Any time table for Wavelab 10???

In occasional quiet moments, I engage in idle speculation about what the sound editor market really needs at the moment, and what the next major advance might be. WaveLab is rather handicapped at the moment because the next version is 10 - a significant event numerically only because of our decimally constructed world. (Octal based worlds would have focussed on V8; our hexadecimal programmer cousins will be anticipating V16.)

There are about three paradigms I can think of - faster, more integrated and accuracy/efficiency. I don’t see any particular technology change that facilitates an order of magnitude leap forward in this (for example, quantum computing is still a way off). For most users, any improvement in a new version is going to be a series of 1% and 2% increments in their collection of particular needs.

In terms of major paradigms, in the past there has been the move from assembly language coding to high level language compiler to facilitate cross platform versions of the product (loss of efficiency masked by improvements in processor speed and memory capacity). Or changes in the UI - changes which can cause consternation in the established user base - a base that is small but significant in the overall world of audio. Expansion in the audio formats which can be addressed, increasingly broad and often esoteric, is a continual make-work for program designers. So evolution rather than revolution seems to be the future - despite what the marketers would like us to believe with each new upgrade.

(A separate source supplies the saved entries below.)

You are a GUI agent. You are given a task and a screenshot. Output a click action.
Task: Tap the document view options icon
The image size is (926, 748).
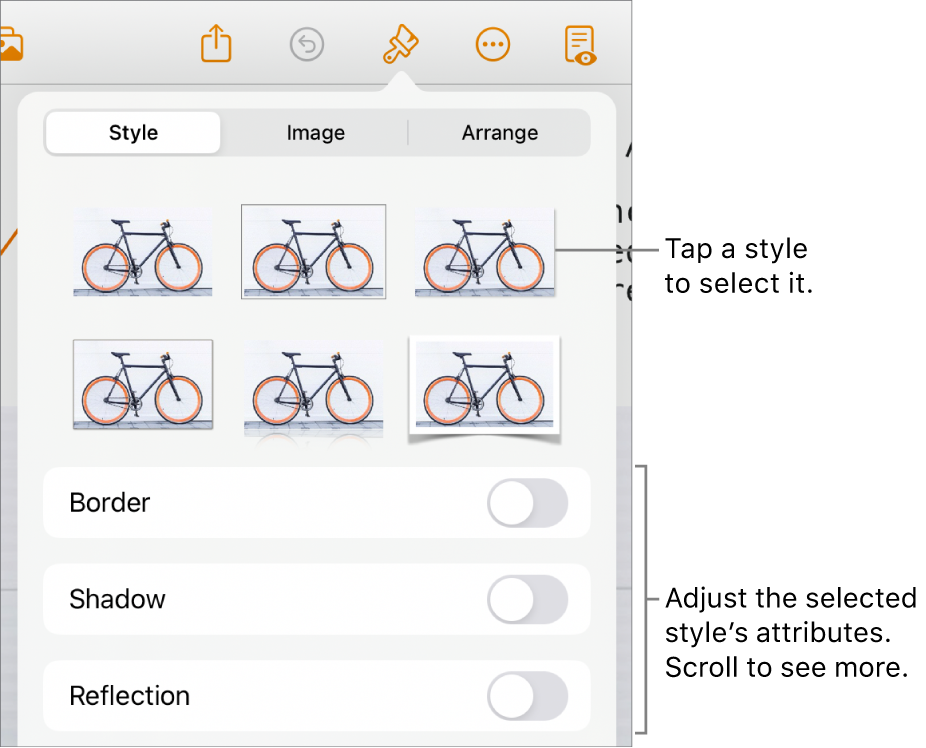point(580,46)
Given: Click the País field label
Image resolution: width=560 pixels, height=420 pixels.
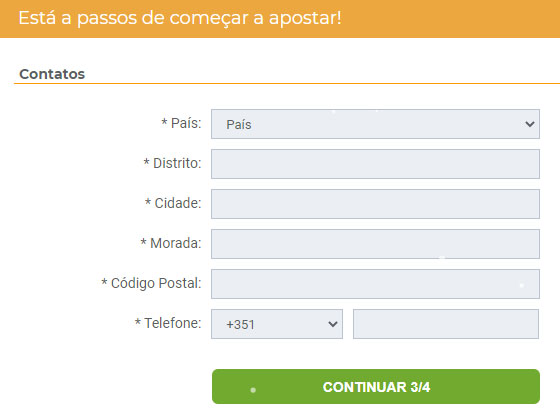Looking at the screenshot, I should click(186, 123).
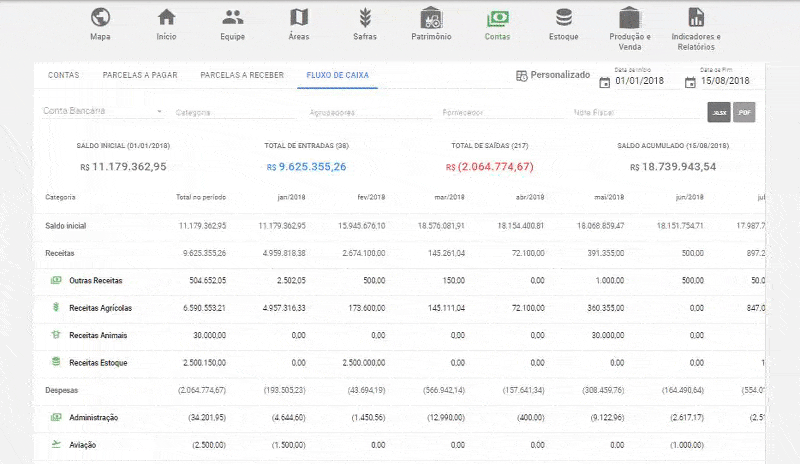Select the Contas tab
Viewport: 800px width, 464px height.
(63, 75)
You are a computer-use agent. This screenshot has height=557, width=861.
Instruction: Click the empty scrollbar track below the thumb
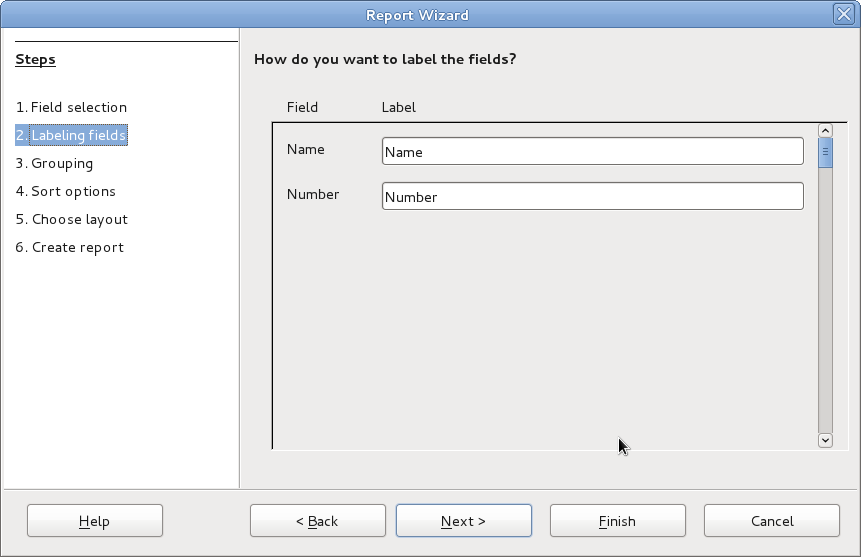coord(825,300)
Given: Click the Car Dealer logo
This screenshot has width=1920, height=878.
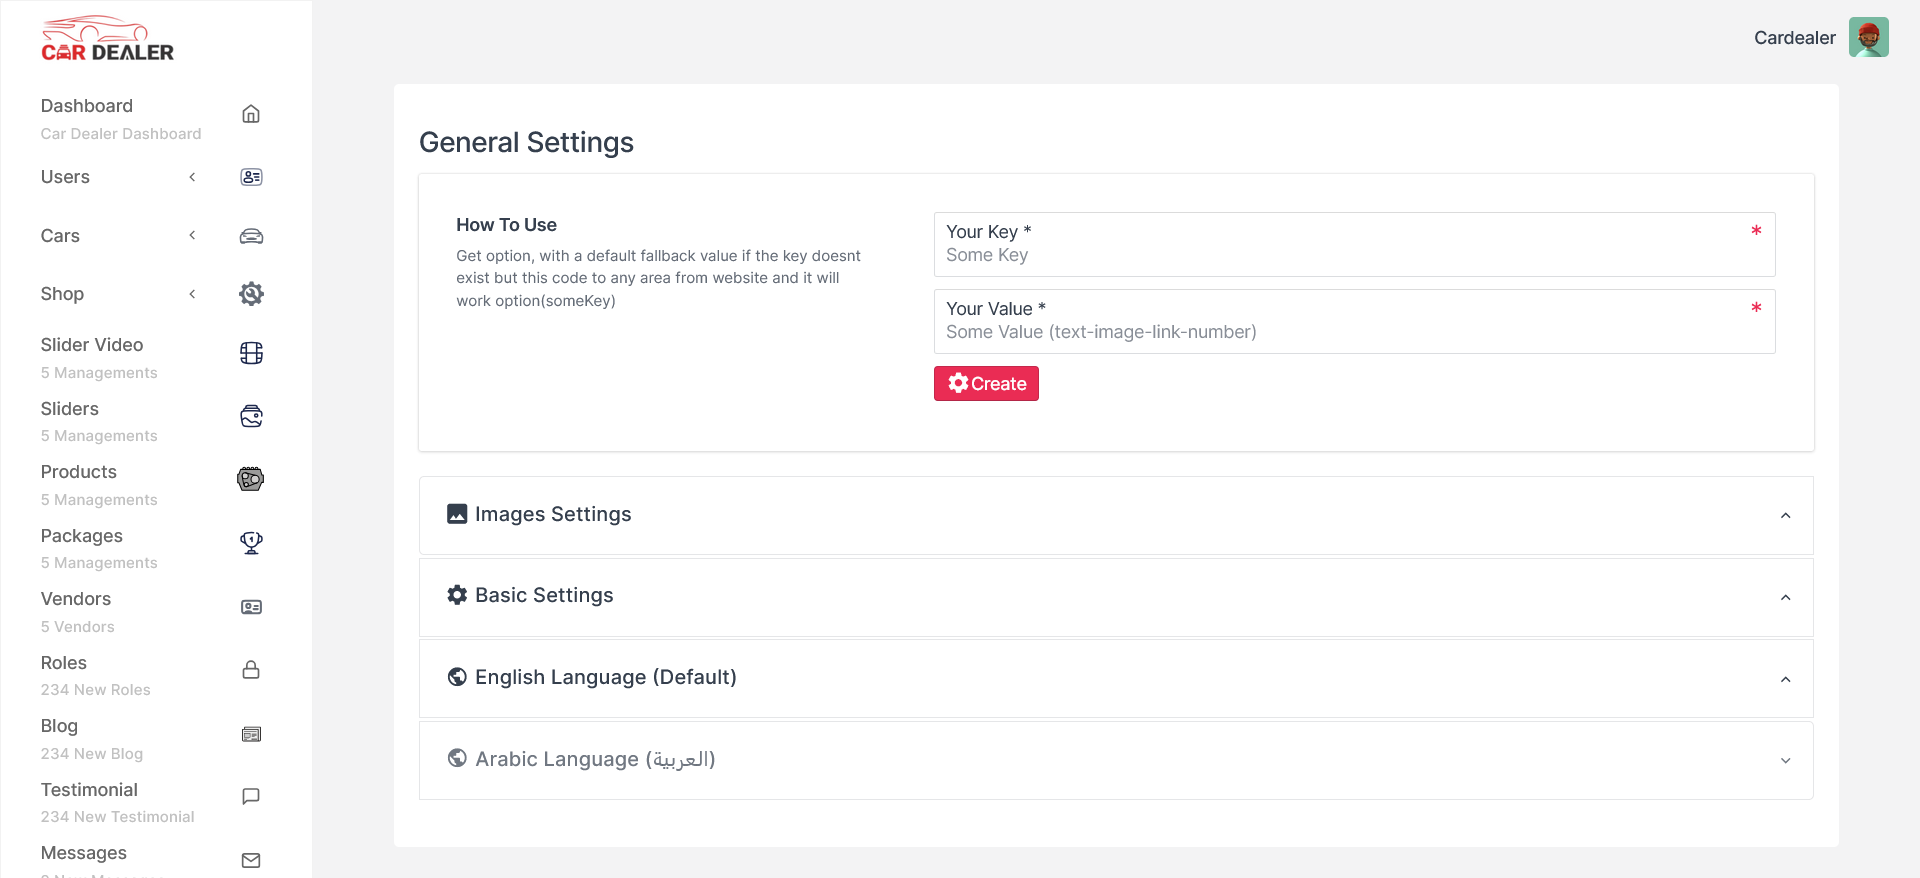Looking at the screenshot, I should tap(107, 40).
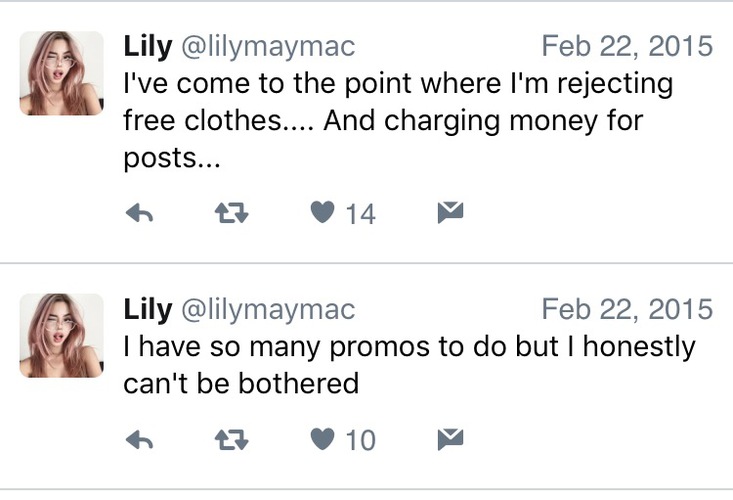The image size is (733, 500).
Task: Open Lily's avatar on the 'promos' tweet
Action: click(x=62, y=336)
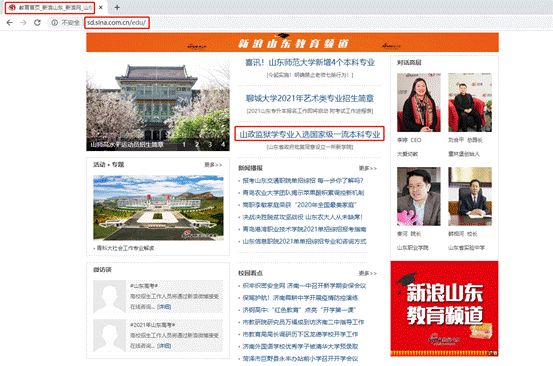Open the site info icon beside URL
553x366 pixels.
54,23
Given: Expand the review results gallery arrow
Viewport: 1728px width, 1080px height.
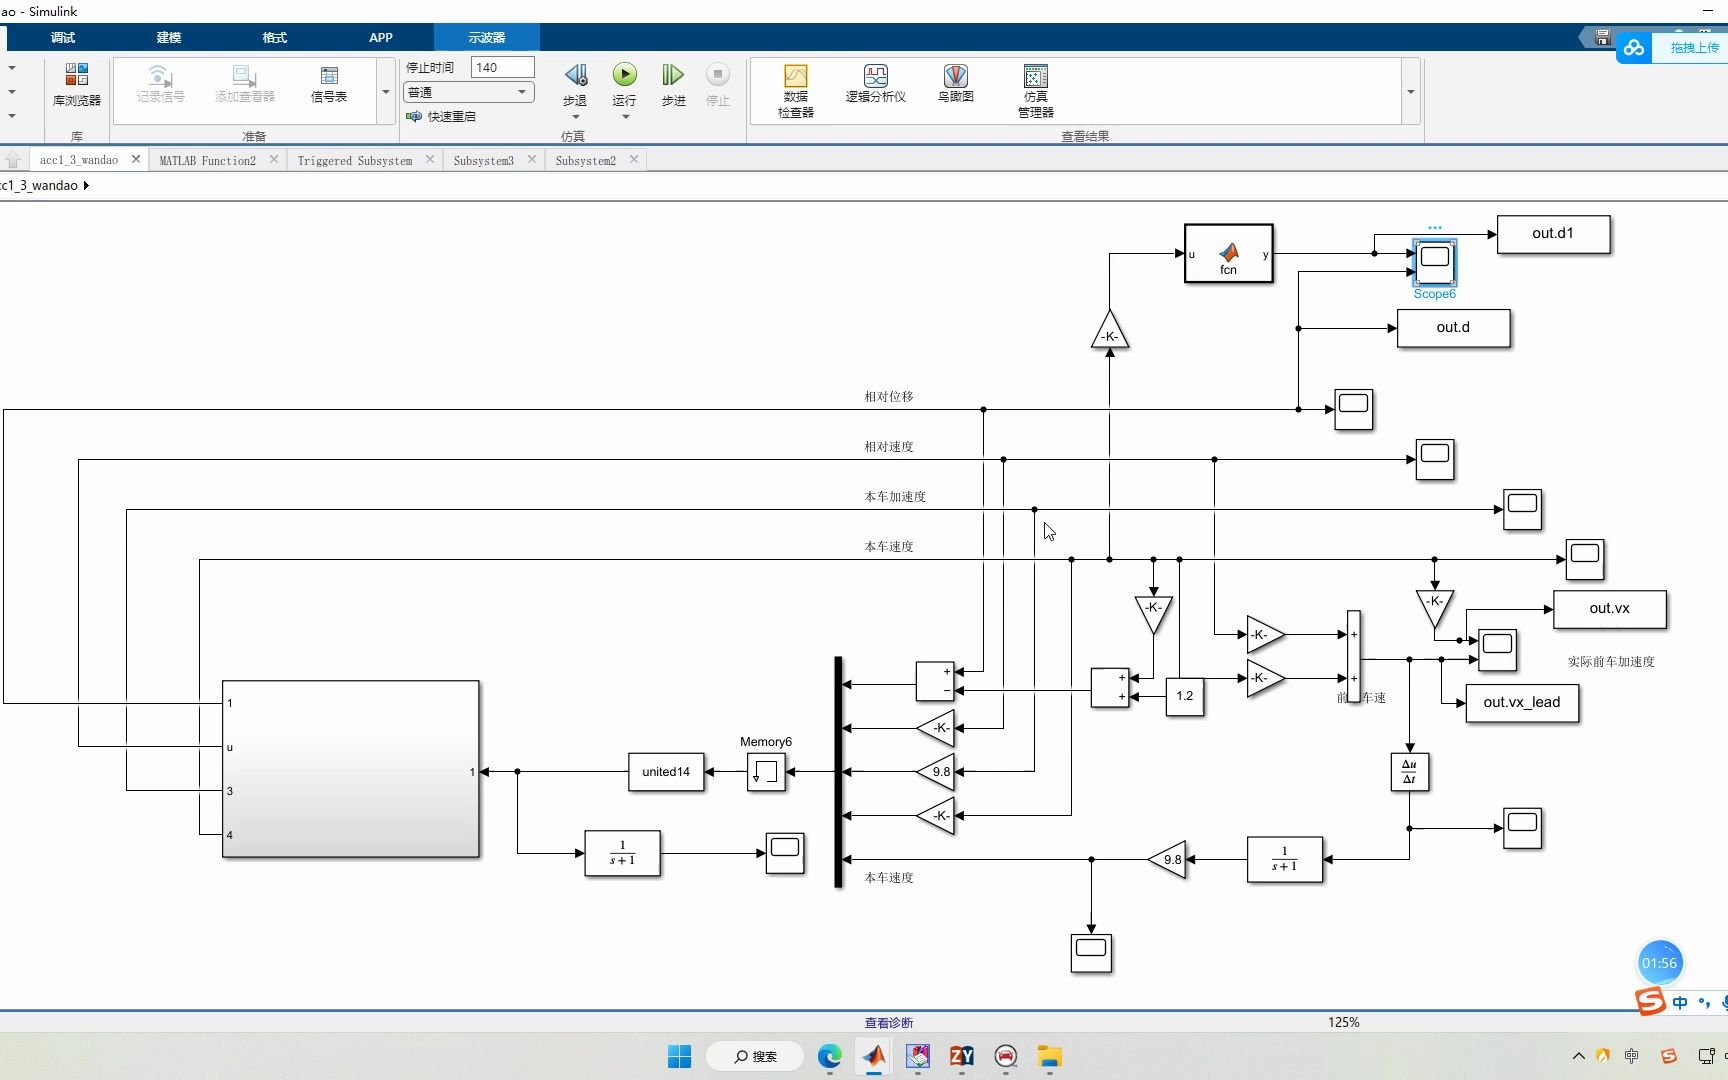Looking at the screenshot, I should click(1411, 91).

So I have some sympathy for PG trying simultaneously to meet the three paradigms above, and also provide something that will provide the marketers with talking points at a launch (and I don’t recall WL ever having a significant ‘launch’ at an American AES event). I just expect a continual refinement of the work environment that WL has created up to now, and if it has advances in a particular feature or two that is important to me, then I will continue to be a user. When it comes, I will consider. Yes, it is nice to be surprised now and then, but the older I get, the harder it is …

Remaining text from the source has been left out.